* Task to carry out
Copy, exactly and without additions, every line in the records below from the one holding "Click the VALUE column header" through the one holding "Task: Click the Neu... button below the list", both ends included.

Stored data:

══════

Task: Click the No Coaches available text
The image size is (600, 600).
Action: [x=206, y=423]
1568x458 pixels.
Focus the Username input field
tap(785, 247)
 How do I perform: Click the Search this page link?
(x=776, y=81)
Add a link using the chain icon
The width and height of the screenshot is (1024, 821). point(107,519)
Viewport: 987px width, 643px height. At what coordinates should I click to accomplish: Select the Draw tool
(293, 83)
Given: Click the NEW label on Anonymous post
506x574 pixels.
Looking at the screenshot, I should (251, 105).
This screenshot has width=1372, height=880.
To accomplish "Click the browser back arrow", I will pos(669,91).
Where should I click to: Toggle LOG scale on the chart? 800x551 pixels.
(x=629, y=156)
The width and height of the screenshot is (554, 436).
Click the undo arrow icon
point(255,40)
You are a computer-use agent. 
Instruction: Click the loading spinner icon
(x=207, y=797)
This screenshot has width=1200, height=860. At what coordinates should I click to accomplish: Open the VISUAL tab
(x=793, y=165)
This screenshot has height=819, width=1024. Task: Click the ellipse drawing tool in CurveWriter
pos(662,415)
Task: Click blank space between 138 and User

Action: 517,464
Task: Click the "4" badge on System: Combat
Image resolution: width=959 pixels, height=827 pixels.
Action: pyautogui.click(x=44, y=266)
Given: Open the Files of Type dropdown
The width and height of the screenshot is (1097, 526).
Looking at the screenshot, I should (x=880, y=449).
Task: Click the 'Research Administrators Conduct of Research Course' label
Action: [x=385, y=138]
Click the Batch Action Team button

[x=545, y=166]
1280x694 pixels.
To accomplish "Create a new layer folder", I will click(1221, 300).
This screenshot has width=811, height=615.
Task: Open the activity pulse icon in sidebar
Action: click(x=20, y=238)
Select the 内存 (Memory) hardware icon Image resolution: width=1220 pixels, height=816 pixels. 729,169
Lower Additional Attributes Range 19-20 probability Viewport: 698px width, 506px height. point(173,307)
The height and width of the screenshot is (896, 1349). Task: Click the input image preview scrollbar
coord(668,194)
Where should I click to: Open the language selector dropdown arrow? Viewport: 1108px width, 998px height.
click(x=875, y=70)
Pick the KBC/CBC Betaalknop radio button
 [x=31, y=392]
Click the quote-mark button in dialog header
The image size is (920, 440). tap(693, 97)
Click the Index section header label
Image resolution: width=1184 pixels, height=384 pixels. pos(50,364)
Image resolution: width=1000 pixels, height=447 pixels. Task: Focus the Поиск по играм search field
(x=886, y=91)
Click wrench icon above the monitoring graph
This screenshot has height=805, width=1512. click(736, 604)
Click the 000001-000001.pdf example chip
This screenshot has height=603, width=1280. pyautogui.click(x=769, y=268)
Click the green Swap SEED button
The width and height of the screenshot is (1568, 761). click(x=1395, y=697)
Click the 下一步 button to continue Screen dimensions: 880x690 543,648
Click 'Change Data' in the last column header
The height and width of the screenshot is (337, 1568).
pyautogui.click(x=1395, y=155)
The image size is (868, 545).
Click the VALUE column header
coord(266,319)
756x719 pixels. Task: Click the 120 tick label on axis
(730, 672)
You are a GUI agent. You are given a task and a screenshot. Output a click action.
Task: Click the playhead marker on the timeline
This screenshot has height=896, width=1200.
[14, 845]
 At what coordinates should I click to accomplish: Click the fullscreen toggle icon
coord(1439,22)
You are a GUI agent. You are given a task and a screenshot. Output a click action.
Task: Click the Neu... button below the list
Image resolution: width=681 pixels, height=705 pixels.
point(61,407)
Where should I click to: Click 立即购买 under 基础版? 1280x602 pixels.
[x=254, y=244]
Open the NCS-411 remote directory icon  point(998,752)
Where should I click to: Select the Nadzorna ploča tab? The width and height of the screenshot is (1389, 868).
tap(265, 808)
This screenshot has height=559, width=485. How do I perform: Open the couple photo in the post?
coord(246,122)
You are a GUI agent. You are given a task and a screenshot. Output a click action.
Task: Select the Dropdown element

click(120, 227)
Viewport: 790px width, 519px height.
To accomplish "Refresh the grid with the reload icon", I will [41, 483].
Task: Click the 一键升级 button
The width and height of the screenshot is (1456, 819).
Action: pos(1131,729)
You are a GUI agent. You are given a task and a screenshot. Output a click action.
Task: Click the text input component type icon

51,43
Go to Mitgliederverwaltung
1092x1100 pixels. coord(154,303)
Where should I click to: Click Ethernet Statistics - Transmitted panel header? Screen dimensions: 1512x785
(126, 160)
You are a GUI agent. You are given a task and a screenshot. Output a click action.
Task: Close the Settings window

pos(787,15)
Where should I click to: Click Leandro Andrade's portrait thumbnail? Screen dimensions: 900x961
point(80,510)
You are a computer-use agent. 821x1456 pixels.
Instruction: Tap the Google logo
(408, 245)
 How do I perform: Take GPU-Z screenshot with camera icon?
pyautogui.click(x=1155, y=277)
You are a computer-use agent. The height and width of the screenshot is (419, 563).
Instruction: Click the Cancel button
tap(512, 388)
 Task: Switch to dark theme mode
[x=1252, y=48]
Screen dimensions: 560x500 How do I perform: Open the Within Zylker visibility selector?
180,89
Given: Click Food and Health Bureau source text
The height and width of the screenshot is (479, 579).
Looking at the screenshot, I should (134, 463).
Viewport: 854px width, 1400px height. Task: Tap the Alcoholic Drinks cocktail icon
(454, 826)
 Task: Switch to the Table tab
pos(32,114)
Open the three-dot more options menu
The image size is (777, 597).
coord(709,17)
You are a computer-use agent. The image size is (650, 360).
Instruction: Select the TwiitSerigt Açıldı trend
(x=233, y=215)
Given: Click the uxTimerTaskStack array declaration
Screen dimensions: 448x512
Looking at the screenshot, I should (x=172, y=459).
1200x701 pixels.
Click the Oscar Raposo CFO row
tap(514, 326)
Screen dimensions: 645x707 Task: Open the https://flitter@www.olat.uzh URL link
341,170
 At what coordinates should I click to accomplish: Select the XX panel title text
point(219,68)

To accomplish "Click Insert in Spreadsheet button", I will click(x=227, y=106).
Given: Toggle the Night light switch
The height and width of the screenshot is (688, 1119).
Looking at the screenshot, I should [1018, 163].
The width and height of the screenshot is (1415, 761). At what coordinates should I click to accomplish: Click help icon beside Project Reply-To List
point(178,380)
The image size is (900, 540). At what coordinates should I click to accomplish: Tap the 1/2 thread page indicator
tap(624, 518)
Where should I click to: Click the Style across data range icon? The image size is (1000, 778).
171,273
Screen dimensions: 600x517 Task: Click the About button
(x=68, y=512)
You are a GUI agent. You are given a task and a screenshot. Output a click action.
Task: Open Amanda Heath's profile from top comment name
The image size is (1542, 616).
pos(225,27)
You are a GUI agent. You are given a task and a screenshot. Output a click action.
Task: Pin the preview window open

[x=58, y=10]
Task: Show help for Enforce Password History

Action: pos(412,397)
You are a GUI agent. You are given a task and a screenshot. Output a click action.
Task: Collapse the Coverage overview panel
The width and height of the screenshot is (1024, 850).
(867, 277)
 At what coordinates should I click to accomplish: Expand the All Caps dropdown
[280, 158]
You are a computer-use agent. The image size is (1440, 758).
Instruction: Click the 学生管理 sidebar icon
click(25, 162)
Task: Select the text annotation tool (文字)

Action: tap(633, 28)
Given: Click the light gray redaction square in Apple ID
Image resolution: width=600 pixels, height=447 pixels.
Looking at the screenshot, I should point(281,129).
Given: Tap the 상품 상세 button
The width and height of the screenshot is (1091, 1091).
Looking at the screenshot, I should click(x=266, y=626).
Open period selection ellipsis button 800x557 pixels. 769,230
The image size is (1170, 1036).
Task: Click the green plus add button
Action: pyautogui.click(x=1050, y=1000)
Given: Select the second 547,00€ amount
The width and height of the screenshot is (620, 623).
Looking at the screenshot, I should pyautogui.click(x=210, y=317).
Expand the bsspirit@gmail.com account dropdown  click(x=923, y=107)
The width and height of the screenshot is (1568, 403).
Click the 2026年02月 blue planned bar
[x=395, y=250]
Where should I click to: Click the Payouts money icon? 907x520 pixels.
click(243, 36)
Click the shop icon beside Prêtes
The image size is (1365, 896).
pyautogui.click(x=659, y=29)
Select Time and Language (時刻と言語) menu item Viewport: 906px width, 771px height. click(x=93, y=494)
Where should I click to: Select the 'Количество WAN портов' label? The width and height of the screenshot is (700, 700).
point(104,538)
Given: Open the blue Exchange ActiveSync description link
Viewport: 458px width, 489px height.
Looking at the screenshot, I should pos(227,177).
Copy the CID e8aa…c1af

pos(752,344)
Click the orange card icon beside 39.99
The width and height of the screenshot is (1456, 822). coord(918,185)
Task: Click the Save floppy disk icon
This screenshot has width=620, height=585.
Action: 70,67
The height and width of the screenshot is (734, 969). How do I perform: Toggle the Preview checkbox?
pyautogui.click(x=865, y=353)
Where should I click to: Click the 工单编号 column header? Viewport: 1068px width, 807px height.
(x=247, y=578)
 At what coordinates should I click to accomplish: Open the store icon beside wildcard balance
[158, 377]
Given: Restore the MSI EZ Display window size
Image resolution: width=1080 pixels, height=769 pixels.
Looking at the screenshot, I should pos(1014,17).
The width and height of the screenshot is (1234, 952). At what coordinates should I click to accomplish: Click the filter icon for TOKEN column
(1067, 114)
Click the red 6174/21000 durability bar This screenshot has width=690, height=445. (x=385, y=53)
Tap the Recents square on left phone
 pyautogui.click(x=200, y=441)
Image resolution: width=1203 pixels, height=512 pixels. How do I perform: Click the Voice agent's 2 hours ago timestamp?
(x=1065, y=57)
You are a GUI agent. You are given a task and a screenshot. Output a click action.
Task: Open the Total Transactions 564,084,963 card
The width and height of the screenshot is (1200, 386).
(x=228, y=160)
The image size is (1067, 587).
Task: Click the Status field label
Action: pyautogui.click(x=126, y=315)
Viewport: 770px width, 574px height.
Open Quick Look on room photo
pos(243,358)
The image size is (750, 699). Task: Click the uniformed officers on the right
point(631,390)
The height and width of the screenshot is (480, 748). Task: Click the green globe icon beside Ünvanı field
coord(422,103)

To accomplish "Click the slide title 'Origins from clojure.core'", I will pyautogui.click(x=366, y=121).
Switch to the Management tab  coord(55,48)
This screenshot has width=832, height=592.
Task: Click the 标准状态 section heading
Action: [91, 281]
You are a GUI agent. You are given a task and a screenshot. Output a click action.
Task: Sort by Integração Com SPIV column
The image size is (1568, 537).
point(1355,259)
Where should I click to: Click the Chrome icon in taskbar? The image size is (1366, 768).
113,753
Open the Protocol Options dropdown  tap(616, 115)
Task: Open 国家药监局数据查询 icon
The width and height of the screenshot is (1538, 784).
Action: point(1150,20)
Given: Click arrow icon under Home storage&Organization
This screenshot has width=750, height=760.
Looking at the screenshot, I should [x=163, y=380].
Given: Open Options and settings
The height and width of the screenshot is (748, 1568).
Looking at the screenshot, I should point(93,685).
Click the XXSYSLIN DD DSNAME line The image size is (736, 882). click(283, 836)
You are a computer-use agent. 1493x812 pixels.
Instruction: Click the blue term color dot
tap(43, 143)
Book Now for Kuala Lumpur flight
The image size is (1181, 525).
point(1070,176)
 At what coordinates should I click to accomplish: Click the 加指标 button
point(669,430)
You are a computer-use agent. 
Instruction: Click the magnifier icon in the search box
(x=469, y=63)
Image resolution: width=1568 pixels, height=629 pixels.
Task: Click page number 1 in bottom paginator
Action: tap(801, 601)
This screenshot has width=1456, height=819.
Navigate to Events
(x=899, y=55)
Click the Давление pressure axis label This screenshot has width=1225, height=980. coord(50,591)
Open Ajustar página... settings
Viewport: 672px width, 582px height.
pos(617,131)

══════

* The answer
Click the VALUE column header
coord(266,319)
756x719 pixels. Task: Click the 120 tick label on axis
(730, 672)
You are a GUI agent. You are given a task and a screenshot. Output a click action.
Task: Click the playhead marker on the timeline
This screenshot has height=896, width=1200.
[14, 845]
 At what coordinates should I click to accomplish: Click the fullscreen toggle icon
coord(1439,22)
You are a GUI agent. You are given a task and a screenshot. Output a click action.
Task: Click the Neu... button below the list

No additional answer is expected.